Man, this phrase is overused, but rightly so when discussing the ever-changing way Google provides answers to people’s searches. Over the last decade or so, SEO has evolved to consider more than just the singular, commonly used keywords in your respective industry. Semantic search breakthroughs and a crackdown on black hat SEO tactics have proven that Google is committed to connecting searchers with the best possible content available online. The upcoming updates will continue on this path.

That means you can drastically lessen the priority placed on sourcing backlinks and blatant keyword overkill. Google is working hard to punish those aiming to cheat the system and rewarding those that focus on creating useful, authentic and relevant content.

In order to maximize your exposure and influence in search engine results, pour all of your energy into developing valuable content to your target audience on an ongoing basis. This means researching your ideal customer. Learning about their needs and how they go about finding solutions. What kinds of questions do they ask? Who do they trust? Which brands and publications do they consider experts in their field?

This is also where you can benefit the most by owning your niche demographic. The vast majority of all Google inquiries are what’s called “unique long-tail searches.” In our case, appearing on Page 1 for the search string “how do I easily track my competitors online?” is going to much faster and more effective for converting new clients than topping the results page for “competitive analysis“.

You know when the experts say “SEO is dead“? This is what they mean. By identifying your target audience and understanding their most pressing needs, you can consistently create the content they are searching for and Google will take care of the rest. Don’t get cute. Just give the people what they want.

Social Media Matters For SEO

3.  Don’t Ignore Social Media

Remember last sentence when I said, “Google will take care of the rest”? I’m sorry, I lied. After publishing unique, relevant and useful information created specifically for your target audience, you still have work to do.

Here’s a test: Run a Google Search of your company name and see what pops up AFTER your main domain site. Is it your social channels? It should be.

Anyone searching for your brand by name online should not only find your website in the search results, but should also be enveloped by a plethora of your social profiles – Twitter, Facebook, LinkedIn, Pinterest, SlideShare, even Crunchbase and AngelList profiles should appear for the younger companies. This is important. In case your potential client does not click directly to your website, they will still be surrounded by an overarching wave of up-to-date content on your social media profiles. This is invaluable to positioning your brand as experts in your field.
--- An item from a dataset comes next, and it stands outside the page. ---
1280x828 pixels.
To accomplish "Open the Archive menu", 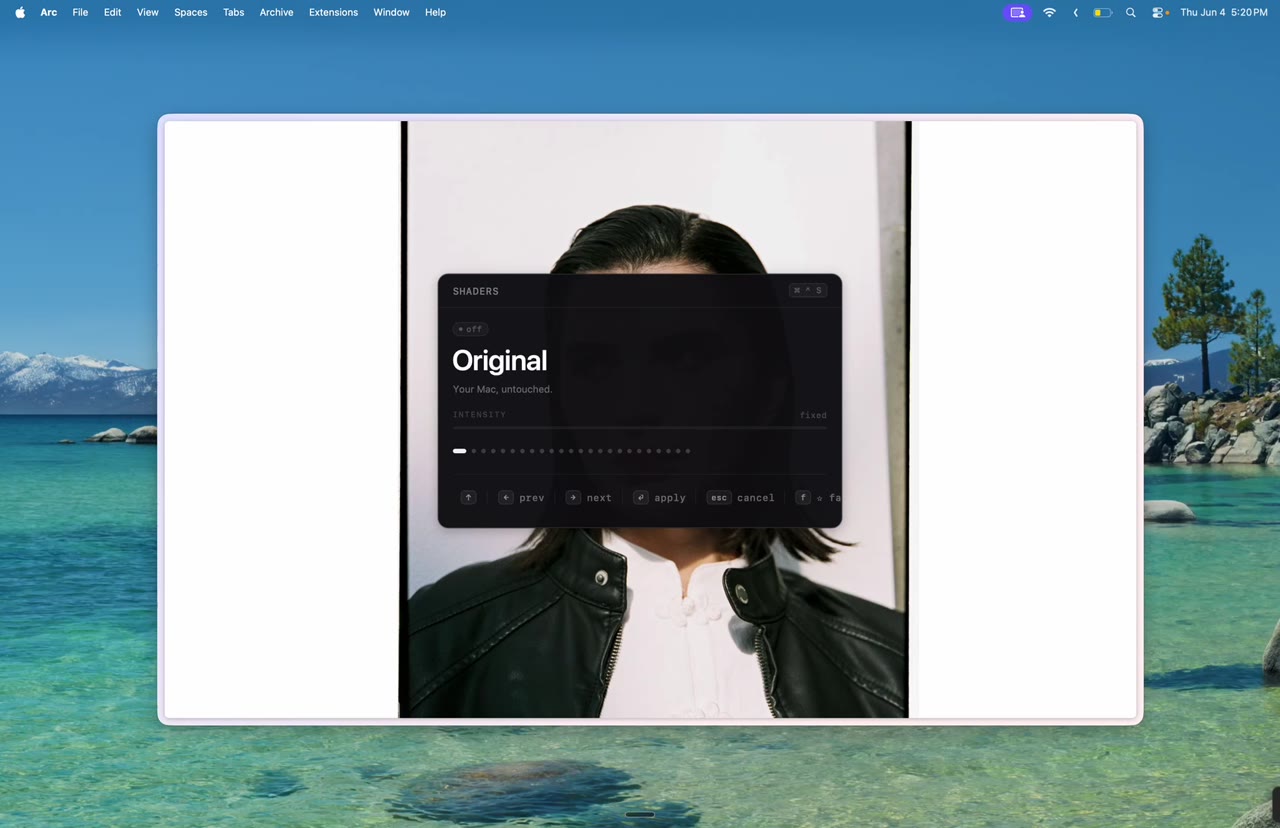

While we don’t know exactly how much weight Google SEO attributes to the actual engagement of your shared content on social media (ie: # of likes, shares, etc), what we do know is that they are giving star treatment to social platforms in general and smart consumers and businesses are paying closer attention to the look and feel of your brand before making their buying decision.
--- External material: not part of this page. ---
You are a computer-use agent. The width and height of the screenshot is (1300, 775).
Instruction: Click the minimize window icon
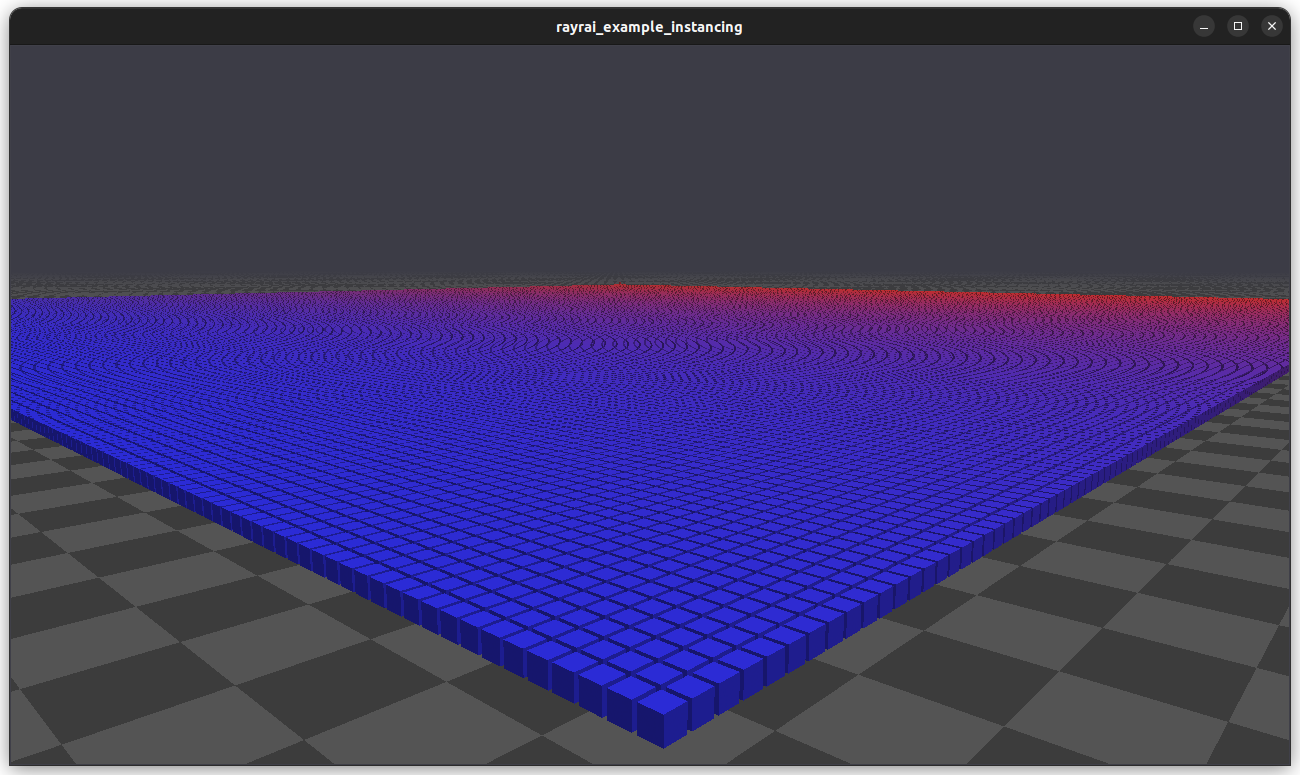(1202, 26)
It’s important to note here that you should not get too carried away with maintaining an active presence on EVERY social media platform in existence. The “inch deep, mile wide” approach will have a very shallow impact across the board. Instead, work hard on the 3 or 4 most critical social platforms that your customers use most frequently and shut down the rest. As you allocate more resources and support to your marketing team, you can add more social platforms, but for now put that sorry excuse for a Pinterest page out of its misery.